無機質な瞳
つい先程、ろくでもない男と別れた。何度言っても浮気をするから、嫌になって私から別れを告げた。
別れを言った時の態度も、最悪だった。軽々しくいいよ、なんて言ってきた。そんな奴、別れて正解。
そいつと飲む予定だったこの店は、私一人。今夜は私一人かと思って、一人で夜を過ごすのなんて何年ぶりだろうと思う。
アパートは私が借りているから、今頃荷物まとめて出ていく準備でもしてるのかしら。
目の前にあるビールの泡を見つめて、はぁと溜め息をつく。 一人暮らしに戻ったと考えればいい。前まではそうやって過ごしてきたんだから。
別れて清々したと思っていたのに、未だ残っている胸のモヤモヤ感。
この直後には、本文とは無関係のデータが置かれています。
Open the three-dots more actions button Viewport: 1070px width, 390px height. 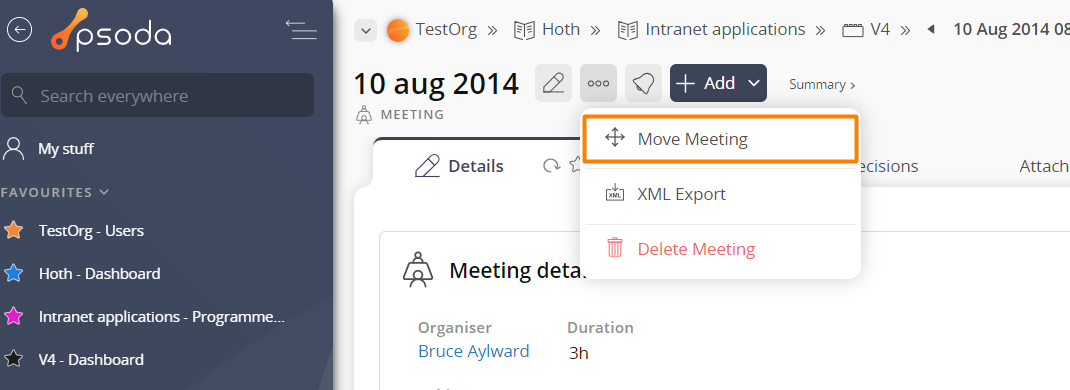coord(598,83)
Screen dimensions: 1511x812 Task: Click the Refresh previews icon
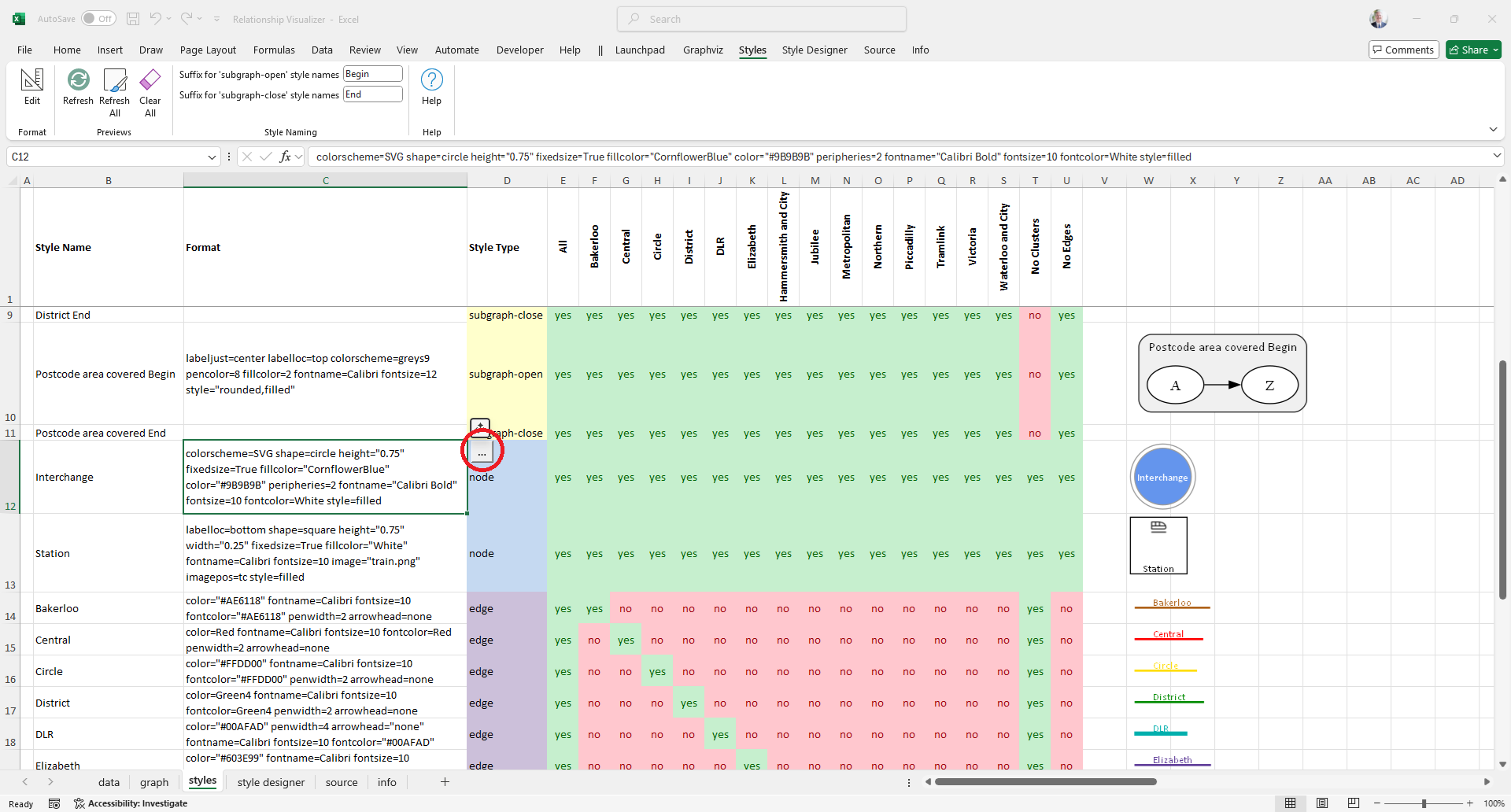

酔ってしまえば、これも消えるかな。
それから数時間、やけ飲みに見えるくらい飲んで、アパートに向かった。 一人で歩くのが新鮮で、こんなものあったっけと思うものもあった。
暗闇の路地裏、かすかなか細い鳴き声がどこからか聞こえてきた。ふと視線を落とすと、薄汚れた子猫が鳴きながら寄ってきた。
何かを求めるその丸い瞳に、私はどうしようもなく泣きたい気持ちになった。 思わず子猫を抱き寄せて、涙を零した。
──ああ、私は悲しいんだ。 そう、気付かされた。